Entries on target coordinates
---+---
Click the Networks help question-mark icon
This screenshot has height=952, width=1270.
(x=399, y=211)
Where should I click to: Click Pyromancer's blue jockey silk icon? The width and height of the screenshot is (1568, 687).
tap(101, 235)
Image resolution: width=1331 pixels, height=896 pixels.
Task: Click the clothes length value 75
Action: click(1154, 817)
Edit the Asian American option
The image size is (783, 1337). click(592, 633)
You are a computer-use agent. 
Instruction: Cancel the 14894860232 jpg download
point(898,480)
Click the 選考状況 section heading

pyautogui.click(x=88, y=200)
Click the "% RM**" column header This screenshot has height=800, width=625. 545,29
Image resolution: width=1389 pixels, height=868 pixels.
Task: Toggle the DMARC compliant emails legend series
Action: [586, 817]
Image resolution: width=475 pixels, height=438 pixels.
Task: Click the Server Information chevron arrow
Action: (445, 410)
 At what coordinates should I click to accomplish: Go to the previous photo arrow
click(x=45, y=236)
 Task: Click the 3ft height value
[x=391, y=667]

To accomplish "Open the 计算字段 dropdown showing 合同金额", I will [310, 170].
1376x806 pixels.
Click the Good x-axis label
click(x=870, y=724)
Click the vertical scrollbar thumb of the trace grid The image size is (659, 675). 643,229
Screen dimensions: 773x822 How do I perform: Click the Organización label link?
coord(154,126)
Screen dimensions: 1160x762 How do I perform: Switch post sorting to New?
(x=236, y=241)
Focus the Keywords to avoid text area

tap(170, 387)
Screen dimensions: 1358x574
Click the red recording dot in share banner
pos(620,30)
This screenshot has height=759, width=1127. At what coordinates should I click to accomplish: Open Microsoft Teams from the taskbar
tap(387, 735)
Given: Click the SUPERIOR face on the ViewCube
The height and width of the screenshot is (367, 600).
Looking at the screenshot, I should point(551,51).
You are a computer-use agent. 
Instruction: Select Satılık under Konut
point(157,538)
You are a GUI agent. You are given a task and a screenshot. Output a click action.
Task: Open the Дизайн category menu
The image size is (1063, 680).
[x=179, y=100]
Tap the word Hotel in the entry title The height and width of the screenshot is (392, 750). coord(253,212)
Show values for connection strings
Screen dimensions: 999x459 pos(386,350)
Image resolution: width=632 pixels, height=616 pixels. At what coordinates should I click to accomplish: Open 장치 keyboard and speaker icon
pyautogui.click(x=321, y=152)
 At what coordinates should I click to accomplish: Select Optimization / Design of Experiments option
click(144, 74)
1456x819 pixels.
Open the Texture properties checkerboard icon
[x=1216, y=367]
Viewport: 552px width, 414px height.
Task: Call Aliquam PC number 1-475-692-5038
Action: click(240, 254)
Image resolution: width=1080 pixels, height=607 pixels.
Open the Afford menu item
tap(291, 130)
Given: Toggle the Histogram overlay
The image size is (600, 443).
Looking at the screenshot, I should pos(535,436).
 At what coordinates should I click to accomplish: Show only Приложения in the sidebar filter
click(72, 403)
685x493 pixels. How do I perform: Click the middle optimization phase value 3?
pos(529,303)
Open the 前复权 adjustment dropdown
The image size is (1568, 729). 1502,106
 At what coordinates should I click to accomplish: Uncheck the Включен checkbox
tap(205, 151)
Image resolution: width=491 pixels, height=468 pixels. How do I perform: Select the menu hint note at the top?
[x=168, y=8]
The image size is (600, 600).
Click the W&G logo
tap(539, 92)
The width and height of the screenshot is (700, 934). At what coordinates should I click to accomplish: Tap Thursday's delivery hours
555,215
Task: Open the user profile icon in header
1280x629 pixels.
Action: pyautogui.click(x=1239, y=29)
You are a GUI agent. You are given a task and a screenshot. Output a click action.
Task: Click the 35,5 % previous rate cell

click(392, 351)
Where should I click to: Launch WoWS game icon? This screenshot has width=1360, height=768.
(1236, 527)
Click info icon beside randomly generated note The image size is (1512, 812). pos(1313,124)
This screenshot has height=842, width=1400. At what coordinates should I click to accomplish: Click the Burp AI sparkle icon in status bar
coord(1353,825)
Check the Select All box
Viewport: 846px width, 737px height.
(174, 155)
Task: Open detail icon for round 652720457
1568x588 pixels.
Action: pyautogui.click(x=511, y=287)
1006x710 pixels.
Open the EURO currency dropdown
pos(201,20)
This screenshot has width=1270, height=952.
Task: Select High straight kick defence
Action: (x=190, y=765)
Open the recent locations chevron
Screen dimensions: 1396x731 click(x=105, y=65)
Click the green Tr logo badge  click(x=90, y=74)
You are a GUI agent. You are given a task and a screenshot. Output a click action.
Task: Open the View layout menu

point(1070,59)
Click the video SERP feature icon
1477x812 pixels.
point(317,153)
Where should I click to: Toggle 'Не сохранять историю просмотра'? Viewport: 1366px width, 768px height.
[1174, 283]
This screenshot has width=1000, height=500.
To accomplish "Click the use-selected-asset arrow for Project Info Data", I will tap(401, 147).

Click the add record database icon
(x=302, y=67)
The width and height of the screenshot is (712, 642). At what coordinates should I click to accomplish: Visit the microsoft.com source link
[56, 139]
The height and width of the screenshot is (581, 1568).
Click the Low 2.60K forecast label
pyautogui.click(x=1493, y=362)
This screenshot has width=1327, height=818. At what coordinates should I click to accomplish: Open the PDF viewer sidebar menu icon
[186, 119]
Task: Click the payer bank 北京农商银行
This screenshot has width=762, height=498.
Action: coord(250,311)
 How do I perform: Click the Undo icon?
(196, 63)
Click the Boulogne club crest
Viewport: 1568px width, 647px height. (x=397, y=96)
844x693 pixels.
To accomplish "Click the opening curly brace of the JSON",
---+---
- [Do this]
Render all the items above as a Markdown table with two columns, No. and Entry. Give each nonblank line its own numbered row and leave out blank lines.

- [Result]
| No. | Entry |
|---|---|
| 1 | Click the Networks help question-mark icon |
| 2 | This screenshot has height=952, width=1270. |
| 3 | (x=399, y=211) |
| 4 | Where should I click to: Click Pyromancer's blue jockey silk icon? The width and height of the screenshot is (1568, 687). |
| 5 | tap(101, 235) |
| 6 | Image resolution: width=1331 pixels, height=896 pixels. |
| 7 | Task: Click the clothes length value 75 |
| 8 | Action: click(1154, 817) |
| 9 | Edit the Asian American option |
| 10 | The image size is (783, 1337). click(592, 633) |
| 11 | You are a computer-use agent.  |
| 12 | Instruction: Cancel the 14894860232 jpg download |
| 13 | point(898,480) |
| 14 | Click the 選考状況 section heading |
| 15 | pyautogui.click(x=88, y=200) |
| 16 | Click the "% RM**" column header This screenshot has height=800, width=625. 545,29 |
| 17 | Image resolution: width=1389 pixels, height=868 pixels. |
| 18 | Task: Toggle the DMARC compliant emails legend series |
| 19 | Action: [586, 817] |
| 20 | Image resolution: width=475 pixels, height=438 pixels. |
| 21 | Task: Click the Server Information chevron arrow |
| 22 | Action: (445, 410) |
| 23 |  At what coordinates should I click to accomplish: Go to the previous photo arrow |
| 24 | click(x=45, y=236) |
| 25 |  Task: Click the 3ft height value |
| 26 | [x=391, y=667] |
| 27 | To accomplish "Open the 计算字段 dropdown showing 合同金额", I will [310, 170]. |
| 28 | 1376x806 pixels. |
| 29 | Click the Good x-axis label |
| 30 | click(x=870, y=724) |
| 31 | Click the vertical scrollbar thumb of the trace grid The image size is (659, 675). 643,229 |
| 32 | Screen dimensions: 773x822 How do I perform: Click the Organización label link? |
| 33 | coord(154,126) |
| 34 | Screen dimensions: 1160x762 How do I perform: Switch post sorting to New? |
| 35 | (x=236, y=241) |
| 36 | Focus the Keywords to avoid text area |
| 37 | tap(170, 387) |
| 38 | Screen dimensions: 1358x574 |
| 39 | Click the red recording dot in share banner |
| 40 | pos(620,30) |
| 41 | This screenshot has height=759, width=1127. At what coordinates should I click to accomplish: Open Microsoft Teams from the taskbar |
| 42 | tap(387, 735) |
| 43 | Given: Click the SUPERIOR face on the ViewCube |
| 44 | The height and width of the screenshot is (367, 600). |
| 45 | Looking at the screenshot, I should point(551,51). |
| 46 | You are a computer-use agent.  |
| 47 | Instruction: Select Satılık under Konut |
| 48 | point(157,538) |
| 49 | You are a GUI agent. You are given a task and a screenshot. Output a click action. |
| 50 | Task: Open the Дизайн category menu |
| 51 | The image size is (1063, 680). |
| 52 | [x=179, y=100] |
| 53 | Tap the word Hotel in the entry title The height and width of the screenshot is (392, 750). coord(253,212) |
| 54 | Show values for connection strings |
| 55 | Screen dimensions: 999x459 pos(386,350) |
| 56 | Image resolution: width=632 pixels, height=616 pixels. At what coordinates should I click to accomplish: Open 장치 keyboard and speaker icon |
| 57 | pyautogui.click(x=321, y=152) |
| 58 |  At what coordinates should I click to accomplish: Select Optimization / Design of Experiments option |
| 59 | click(144, 74) |
| 60 | 1456x819 pixels. |
| 61 | Open the Texture properties checkerboard icon |
| 62 | [x=1216, y=367] |
| 63 | Viewport: 552px width, 414px height. |
| 64 | Task: Call Aliquam PC number 1-475-692-5038 |
| 65 | Action: click(240, 254) |
| 66 | Image resolution: width=1080 pixels, height=607 pixels. |
| 67 | Open the Afford menu item |
| 68 | tap(291, 130) |
| 69 | Given: Toggle the Histogram overlay |
| 70 | The image size is (600, 443). |
| 71 | Looking at the screenshot, I should pos(535,436). |
| 72 |  At what coordinates should I click to accomplish: Show only Приложения in the sidebar filter |
| 73 | click(72, 403) |
| 74 | 685x493 pixels. How do I perform: Click the middle optimization phase value 3? |
| 75 | pos(529,303) |
| 76 | Open the 前复权 adjustment dropdown |
| 77 | The image size is (1568, 729). 1502,106 |
| 78 |  At what coordinates should I click to accomplish: Uncheck the Включен checkbox |
| 79 | tap(205, 151) |
| 80 | Image resolution: width=491 pixels, height=468 pixels. How do I perform: Select the menu hint note at the top? |
| 81 | [x=168, y=8] |
| 82 | The image size is (600, 600). |
| 83 | Click the W&G logo |
| 84 | tap(539, 92) |
| 85 | The width and height of the screenshot is (700, 934). At what coordinates should I click to accomplish: Tap Thursday's delivery hours |
| 86 | 555,215 |
| 87 | Task: Open the user profile icon in header |
| 88 | 1280x629 pixels. |
| 89 | Action: pyautogui.click(x=1239, y=29) |
| 90 | You are a GUI agent. You are given a task and a screenshot. Output a click action. |
| 91 | Task: Click the 35,5 % previous rate cell |
| 92 | click(392, 351) |
| 93 | Where should I click to: Launch WoWS game icon? This screenshot has width=1360, height=768. |
| 94 | (1236, 527) |
| 95 | Click info icon beside randomly generated note The image size is (1512, 812). pos(1313,124) |
| 96 | This screenshot has height=842, width=1400. At what coordinates should I click to accomplish: Click the Burp AI sparkle icon in status bar |
| 97 | coord(1353,825) |
| 98 | Check the Select All box |
| 99 | Viewport: 846px width, 737px height. |
| 100 | (174, 155) |
| 101 | Task: Open detail icon for round 652720457 |
| 102 | 1568x588 pixels. |
| 103 | Action: pyautogui.click(x=511, y=287) |
| 104 | 1006x710 pixels. |
| 105 | Open the EURO currency dropdown |
| 106 | pos(201,20) |
| 107 | This screenshot has width=1270, height=952. |
| 108 | Task: Select High straight kick defence |
| 109 | Action: (x=190, y=765) |
| 110 | Open the recent locations chevron |
| 111 | Screen dimensions: 1396x731 click(x=105, y=65) |
| 112 | Click the green Tr logo badge  click(x=90, y=74) |
| 113 | You are a GUI agent. You are given a task and a screenshot. Output a click action. |
| 114 | Task: Open the View layout menu |
| 115 | point(1070,59) |
| 116 | Click the video SERP feature icon |
| 117 | 1477x812 pixels. |
| 118 | point(317,153) |
| 119 | Where should I click to: Toggle 'Не сохранять историю просмотра'? Viewport: 1366px width, 768px height. |
| 120 | [1174, 283] |
| 121 | This screenshot has width=1000, height=500. |
| 122 | To accomplish "Click the use-selected-asset arrow for Project Info Data", I will tap(401, 147). |
| 123 | Click the add record database icon |
| 124 | (x=302, y=67) |
| 125 | The width and height of the screenshot is (712, 642). At what coordinates should I click to accomplish: Visit the microsoft.com source link |
| 126 | [56, 139] |
| 127 | The height and width of the screenshot is (581, 1568). |
| 128 | Click the Low 2.60K forecast label |
| 129 | pyautogui.click(x=1493, y=362) |
| 130 | This screenshot has width=1327, height=818. At what coordinates should I click to accomplish: Open the PDF viewer sidebar menu icon |
| 131 | [186, 119] |
| 132 | Task: Click the payer bank 北京农商银行 |
| 133 | This screenshot has width=762, height=498. |
| 134 | Action: coord(250,311) |
| 135 |  How do I perform: Click the Undo icon? |
| 136 | (196, 63) |
| 137 | Click the Boulogne club crest |
| 138 | Viewport: 1568px width, 647px height. (x=397, y=96) |
| 139 | 844x693 pixels. |
| 140 | To accomplish "Click the opening curly brace of the JSON", |